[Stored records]
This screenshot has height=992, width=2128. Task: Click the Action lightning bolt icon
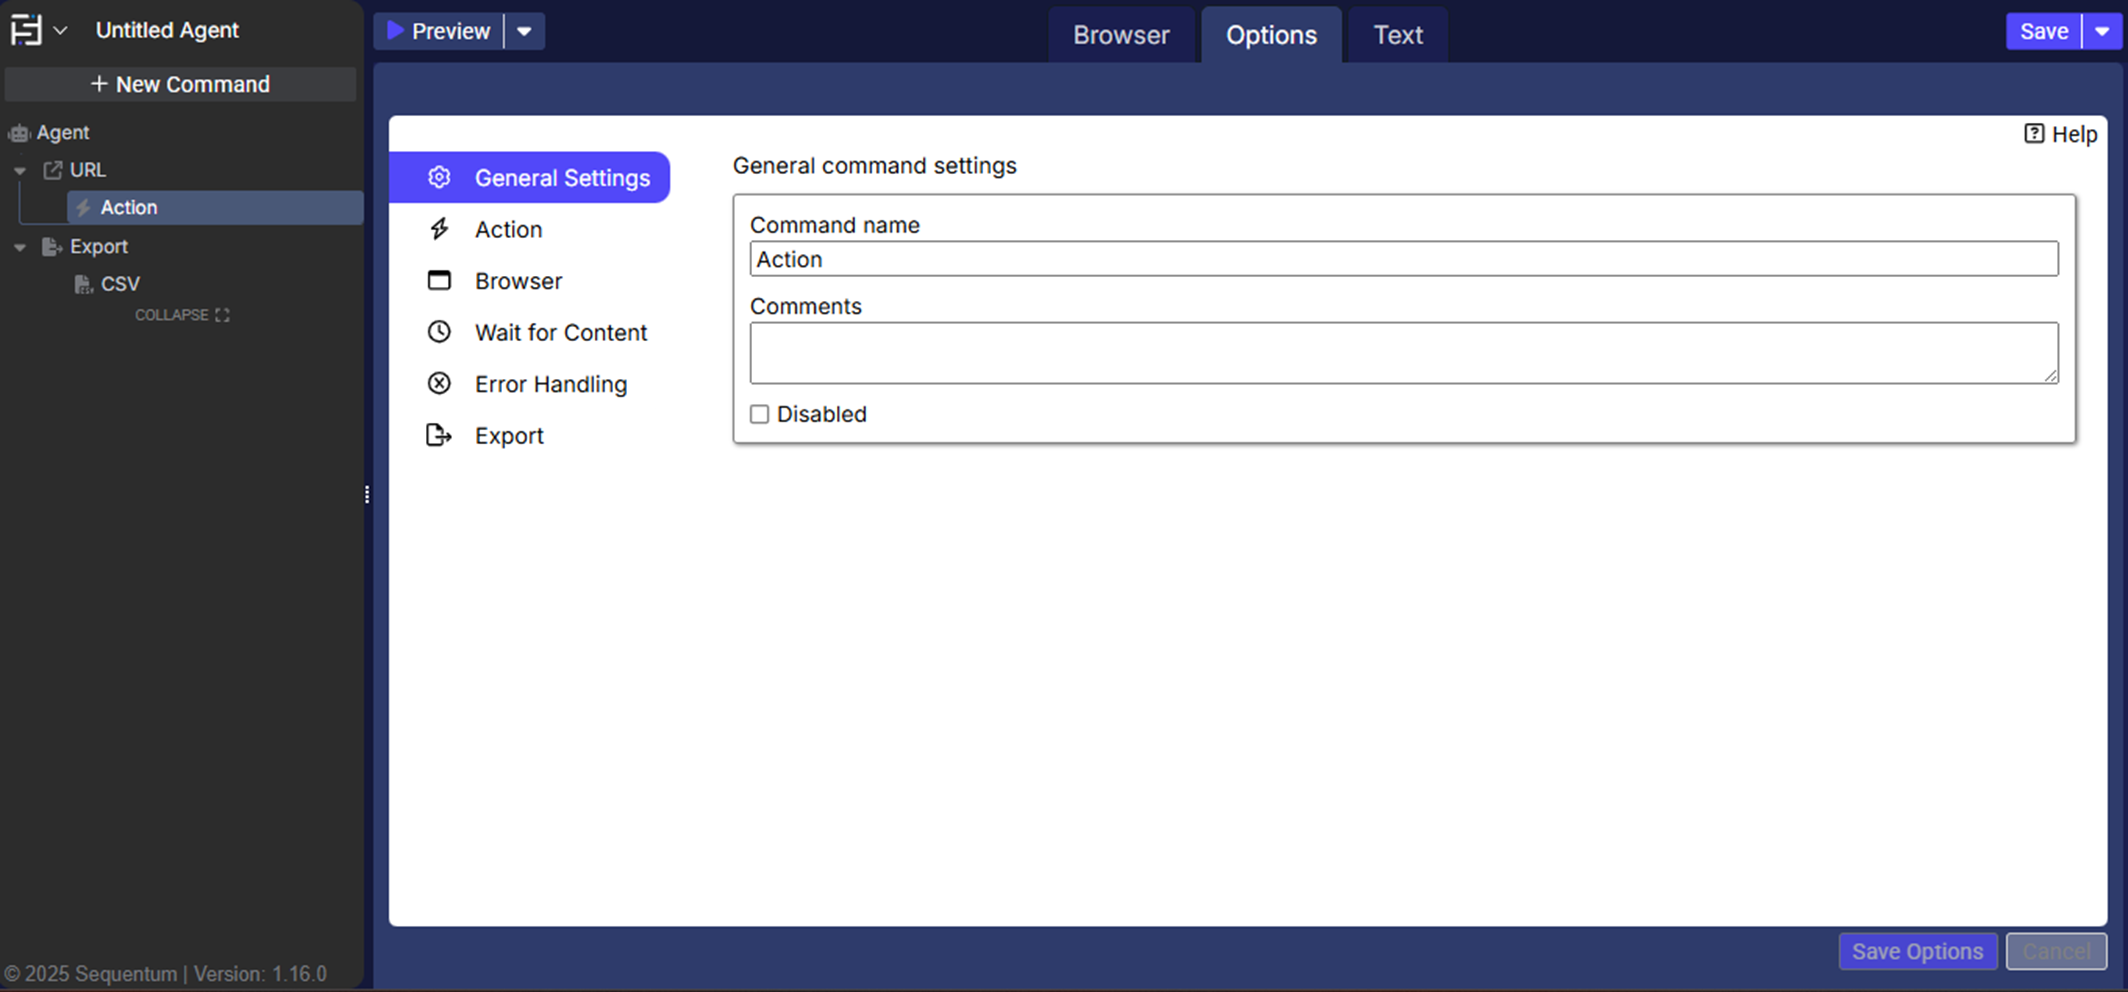439,229
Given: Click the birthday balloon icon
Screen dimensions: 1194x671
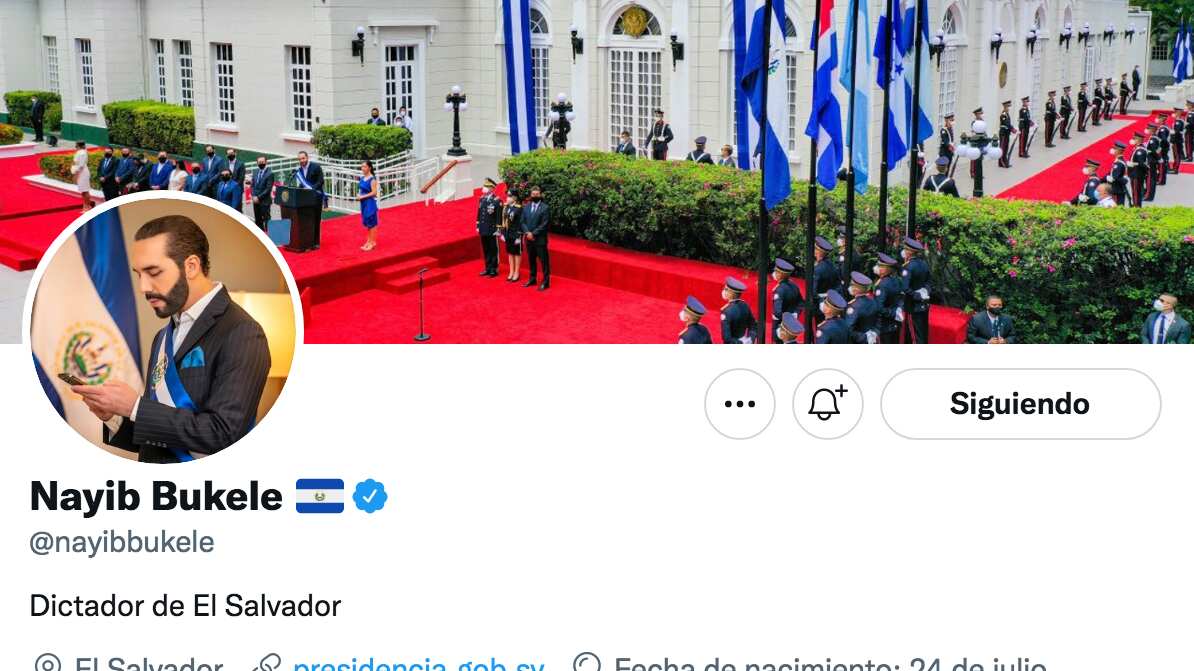Looking at the screenshot, I should [586, 664].
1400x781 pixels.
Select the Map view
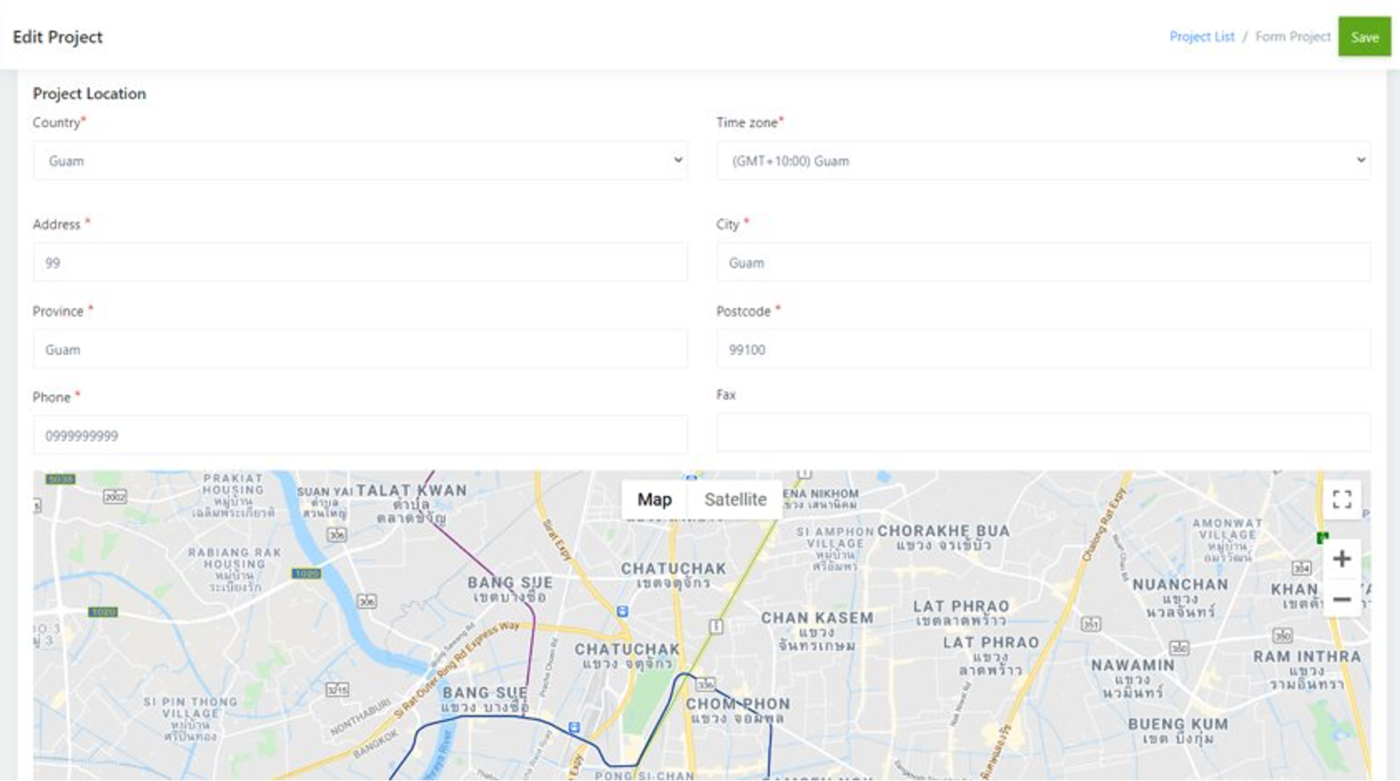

Task requirements:
Restate the records above exactly, less any pictures.

Output:
This screenshot has height=992, width=2128. Task: Click the Action lightning bolt icon
439,229
Given: Click the birthday balloon icon
Screen dimensions: 1194x671
Looking at the screenshot, I should [586, 664].
1400x781 pixels.
Select the Map view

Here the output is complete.